As a further testimonial of the high esteem in which he was held, the doors of every store, office and place of business of every description in the city were closed during the funeral hour and practically all of the owners and employees attended the church service. In addition to this, the volume of exquisite floral offerings was the largest ever seen in Greenwood on a similar occasion.
The church service was followed by interment at the I.O.O.F. Cemetery, the following acting as pallbearers:
Active-C. E. Wright, P. L. DeLoach. W. C. McBee, R. C.
Lipscomb, S. L. Gwin, S. R. Keesler, G. L. Ray, John Ashcraft.
Honorary-Tom Chapman, G. A. Wade, J. T. McCain, W. M.
Hamner, Dr. S. L. Brister, Dr. J. W. Barksdale, R. H.
Barrett, S. M. Wilsford
From The Commonwealth, October 29, 1919
"Santa Claus ain't got no more toys left in his work shop", one little boy exclaimed as he viewed the display in Fountain's window this morning, and gazed in wonderment at the electric trains, the fire wagons, and the other Christmas things which are attractively displayed in the window.
The window display is one of the most complete and attractive shown at Christmas time in Greenwood, and has proved a mecca for the youngsters, both boys and girls, since it was arranged yesterday.
From The Greenwood Daily Commonwealth, November 28, 1925
Greenwood people point with pride to Fountain's store- and justly so, for this store stands out distinctly-and is acknowledged by the mercantile world to be the finest and most successful merchandising store in the entire Delta.

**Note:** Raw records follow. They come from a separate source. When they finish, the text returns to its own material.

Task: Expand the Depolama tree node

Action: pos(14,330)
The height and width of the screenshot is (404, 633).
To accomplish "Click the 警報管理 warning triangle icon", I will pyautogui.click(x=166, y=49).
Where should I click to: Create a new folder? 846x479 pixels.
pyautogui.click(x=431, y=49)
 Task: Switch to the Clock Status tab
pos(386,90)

Founded thirty-six years ago by the late W. T. Fountain as a small store located where the Barry & Brewer Insurance office is now located, this little business by the fair methods that were inseparable from the ideals of this pioneer merchant, W. T. Fountain, grew and moved into the building where Barrett's Drug Store now stands. Increases business in a few years compelled Mr. Fountain to add the buildings occupied by the Postoffice Caf`e and the Shute and Pybas Barbershop.
The sincere and honest business policies of the store had become a byword in the Delta, and Fountain's needed more room, for the policies of the store brought their own reward in continually increasing business. In 1914, Fountain's moved into their own building especially erected to serve their needs-a building which is most pretentious and commodious now occupied by any department store in any city the size of Greenwood in the South. A few years later an annex was build corresponding in appearance with the main building and which afforded needed quarters for the men's store and the Soda room.

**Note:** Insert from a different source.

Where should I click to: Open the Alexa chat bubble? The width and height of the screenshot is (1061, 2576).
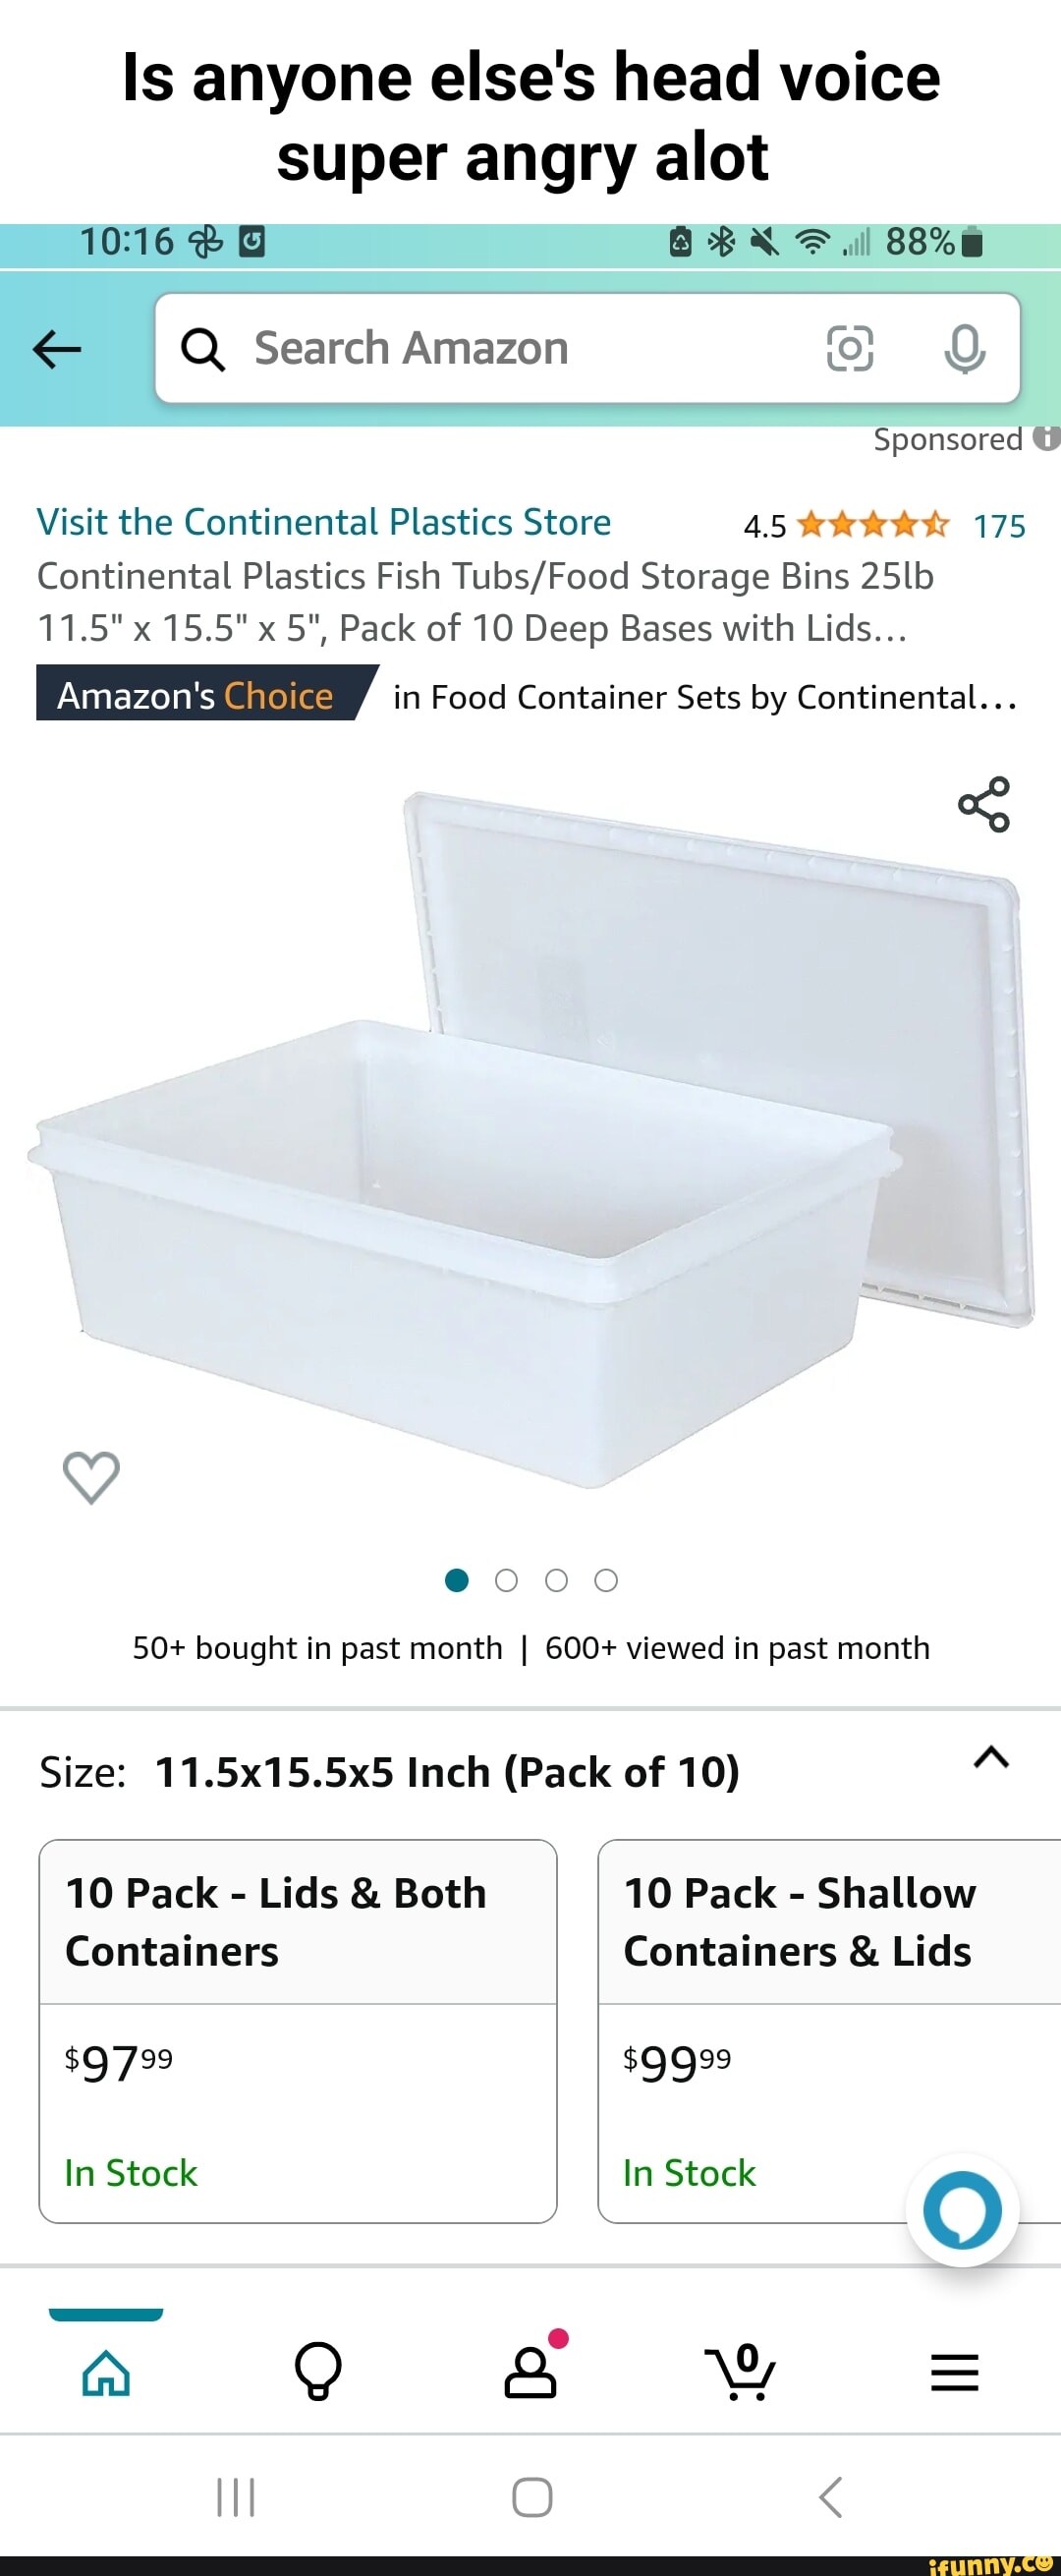coord(962,2209)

On October 26, 1919, the founder was taken from the store, which was his pride and joy, but the business has been successfully carried on with the same high ideals by his successors. The business was incorporated in 1921, as W. T. Fountain's Incorporated, but it is still known to it's thousands of customers as Fountain's, a name that has fulfilled every promise of it's founder, and which stands at the forefront of merchandising in the Delta.
As occasion demanded, Fountain's has added department after department, until its three floors are filled with merchandise that fulfill the needs of the Greenwood trading area. It's thirty-six years of existence has brought to Fountain's a merited confidence of the buying public-and it's good will of the Delta, which joins the firm in celebrating it's anniversary.